From 1885 Radecki had been employed by Frederick Ashwin, who taught him to work with glass. In the 1890s the two men had crafted stained-glass windows entitled 'Sermon on the Mount' (St Paul's Church, Cobbitty) and 'Nativity' (St Jude's, Randwick). Other works included a window at Yanco Agricultural College, produced in 1902 by F. Ashwin & Co. reputedly to Radecki's design, and the chancel window (1903) in St Clement's, Mosman. His first, major independent work was the 'Te Deum' window in Christ Church St Laurence, Sydney, in 1906. Ashwin and Radecki also collaborated on windows in St James's, Forest Lodge, and St John's, Campbelltown.

Following Frederick Ashwin's death in 1909, Radecki left the firm F Ashwin & Co.

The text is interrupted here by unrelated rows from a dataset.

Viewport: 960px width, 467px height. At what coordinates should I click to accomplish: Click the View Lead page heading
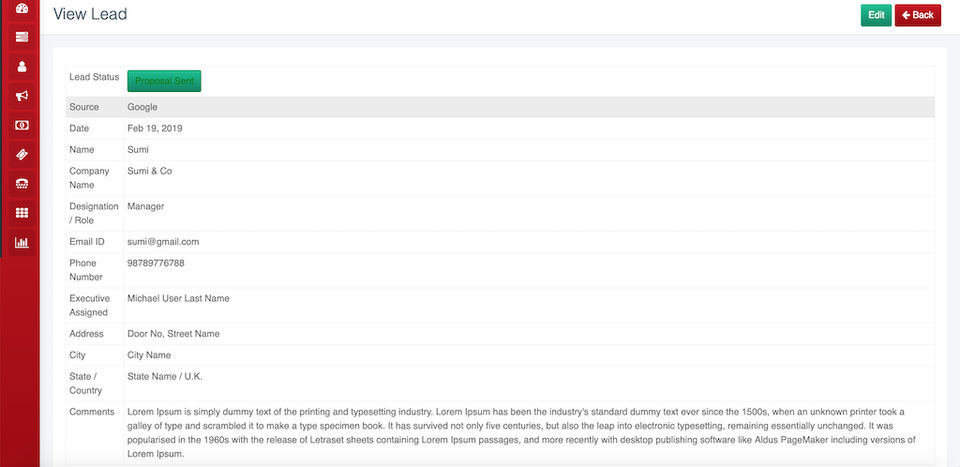[90, 15]
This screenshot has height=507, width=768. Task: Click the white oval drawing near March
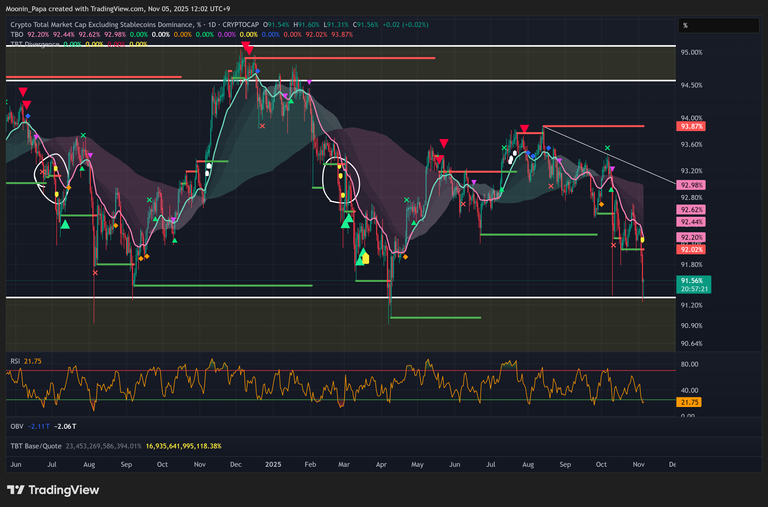click(341, 180)
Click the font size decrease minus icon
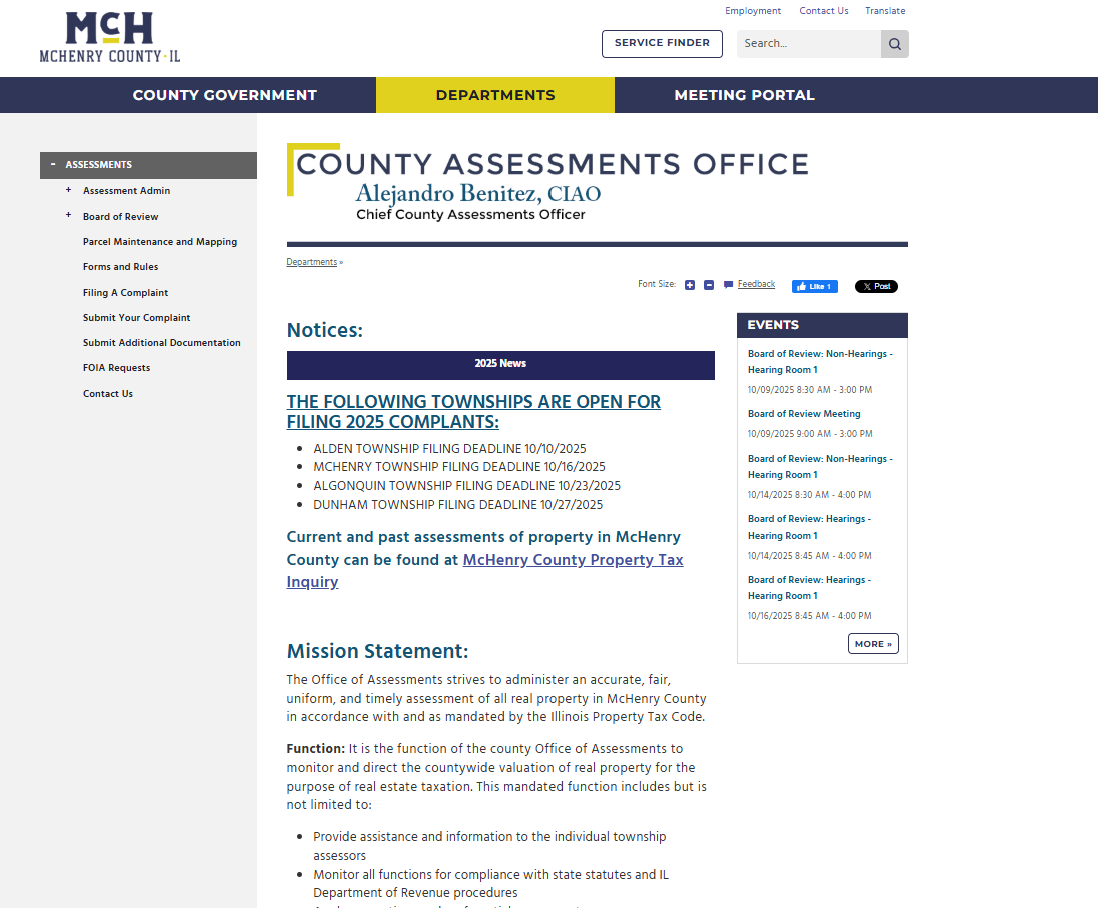Screen dimensions: 1098x908 [x=709, y=285]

He became chief designer for John Ashwin & Co, in partnership with Frederick's cousin John; he was proprietor of the company from John Ashwin's death in 1920 until 1954. The largest glassmaking establishment in Sydney, with a high reputation, the firm created the chapel windows for St Scholastica's Convent, Glebe, in the early 1930s. Radecki's work included windows in such churches as St John the Evangelist's, Campbelltown, St Patrick's, Kogarah, St Joseph's, Rockdale, St Matthew's, Manly, and Our Lady of Dolours', North Goulburn, Scots Kirk, Hamilton, Newcastle, and the Presbyterian Church, Wollongong.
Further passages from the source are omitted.